**STATED EXERCISE**. Render every line of the items below as a Markdown table with two columns, n for the row number and Line for the line itself, and leave out blank lines.

**Records**.
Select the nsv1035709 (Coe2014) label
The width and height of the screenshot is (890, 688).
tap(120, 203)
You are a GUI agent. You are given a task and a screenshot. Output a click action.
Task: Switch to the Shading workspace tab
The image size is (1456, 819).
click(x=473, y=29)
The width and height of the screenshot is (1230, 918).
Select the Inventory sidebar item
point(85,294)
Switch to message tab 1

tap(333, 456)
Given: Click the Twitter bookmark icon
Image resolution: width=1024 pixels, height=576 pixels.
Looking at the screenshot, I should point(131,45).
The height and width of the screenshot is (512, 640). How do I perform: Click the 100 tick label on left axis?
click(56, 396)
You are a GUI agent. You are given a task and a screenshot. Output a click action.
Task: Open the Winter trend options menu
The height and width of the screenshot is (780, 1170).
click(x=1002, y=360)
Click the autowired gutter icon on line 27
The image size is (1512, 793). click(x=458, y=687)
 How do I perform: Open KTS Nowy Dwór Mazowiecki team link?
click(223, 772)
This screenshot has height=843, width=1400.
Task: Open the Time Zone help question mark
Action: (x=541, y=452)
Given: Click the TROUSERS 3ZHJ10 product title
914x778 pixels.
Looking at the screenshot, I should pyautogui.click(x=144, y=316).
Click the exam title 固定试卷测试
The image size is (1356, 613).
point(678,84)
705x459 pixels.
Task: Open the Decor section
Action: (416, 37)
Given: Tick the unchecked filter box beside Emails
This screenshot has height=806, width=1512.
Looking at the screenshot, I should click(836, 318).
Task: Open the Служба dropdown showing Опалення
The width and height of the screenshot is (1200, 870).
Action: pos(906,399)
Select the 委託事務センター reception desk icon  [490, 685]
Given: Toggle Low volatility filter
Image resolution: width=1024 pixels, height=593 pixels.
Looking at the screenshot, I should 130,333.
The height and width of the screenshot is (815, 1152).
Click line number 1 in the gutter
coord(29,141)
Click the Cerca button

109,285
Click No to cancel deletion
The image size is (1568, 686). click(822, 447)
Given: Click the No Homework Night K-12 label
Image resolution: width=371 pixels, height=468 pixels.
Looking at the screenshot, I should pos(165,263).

**RESULT FOR THIS EXERCISE**.
| n | Line |
|---|---|
| 1 | Select the nsv1035709 (Coe2014) label |
| 2 | The width and height of the screenshot is (890, 688). |
| 3 | tap(120, 203) |
| 4 | You are a GUI agent. You are given a task and a screenshot. Output a click action. |
| 5 | Task: Switch to the Shading workspace tab |
| 6 | The image size is (1456, 819). |
| 7 | click(x=473, y=29) |
| 8 | The width and height of the screenshot is (1230, 918). |
| 9 | Select the Inventory sidebar item |
| 10 | point(85,294) |
| 11 | Switch to message tab 1 |
| 12 | tap(333, 456) |
| 13 | Given: Click the Twitter bookmark icon |
| 14 | Image resolution: width=1024 pixels, height=576 pixels. |
| 15 | Looking at the screenshot, I should point(131,45). |
| 16 | The height and width of the screenshot is (512, 640). How do I perform: Click the 100 tick label on left axis? |
| 17 | click(56, 396) |
| 18 | You are a GUI agent. You are given a task and a screenshot. Output a click action. |
| 19 | Task: Open the Winter trend options menu |
| 20 | The height and width of the screenshot is (780, 1170). |
| 21 | click(x=1002, y=360) |
| 22 | Click the autowired gutter icon on line 27 |
| 23 | The image size is (1512, 793). click(x=458, y=687) |
| 24 |  How do I perform: Open KTS Nowy Dwór Mazowiecki team link? |
| 25 | click(223, 772) |
| 26 | This screenshot has height=843, width=1400. |
| 27 | Task: Open the Time Zone help question mark |
| 28 | Action: (x=541, y=452) |
| 29 | Given: Click the TROUSERS 3ZHJ10 product title |
| 30 | 914x778 pixels. |
| 31 | Looking at the screenshot, I should pyautogui.click(x=144, y=316). |
| 32 | Click the exam title 固定试卷测试 |
| 33 | The image size is (1356, 613). |
| 34 | point(678,84) |
| 35 | 705x459 pixels. |
| 36 | Task: Open the Decor section |
| 37 | Action: (416, 37) |
| 38 | Given: Tick the unchecked filter box beside Emails |
| 39 | This screenshot has height=806, width=1512. |
| 40 | Looking at the screenshot, I should click(836, 318). |
| 41 | Task: Open the Служба dropdown showing Опалення |
| 42 | The width and height of the screenshot is (1200, 870). |
| 43 | Action: pos(906,399) |
| 44 | Select the 委託事務センター reception desk icon  [490, 685] |
| 45 | Given: Toggle Low volatility filter |
| 46 | Image resolution: width=1024 pixels, height=593 pixels. |
| 47 | Looking at the screenshot, I should 130,333. |
| 48 | The height and width of the screenshot is (815, 1152). |
| 49 | Click line number 1 in the gutter |
| 50 | coord(29,141) |
| 51 | Click the Cerca button |
| 52 | 109,285 |
| 53 | Click No to cancel deletion |
| 54 | The image size is (1568, 686). click(822, 447) |
| 55 | Given: Click the No Homework Night K-12 label |
| 56 | Image resolution: width=371 pixels, height=468 pixels. |
| 57 | Looking at the screenshot, I should pos(165,263). |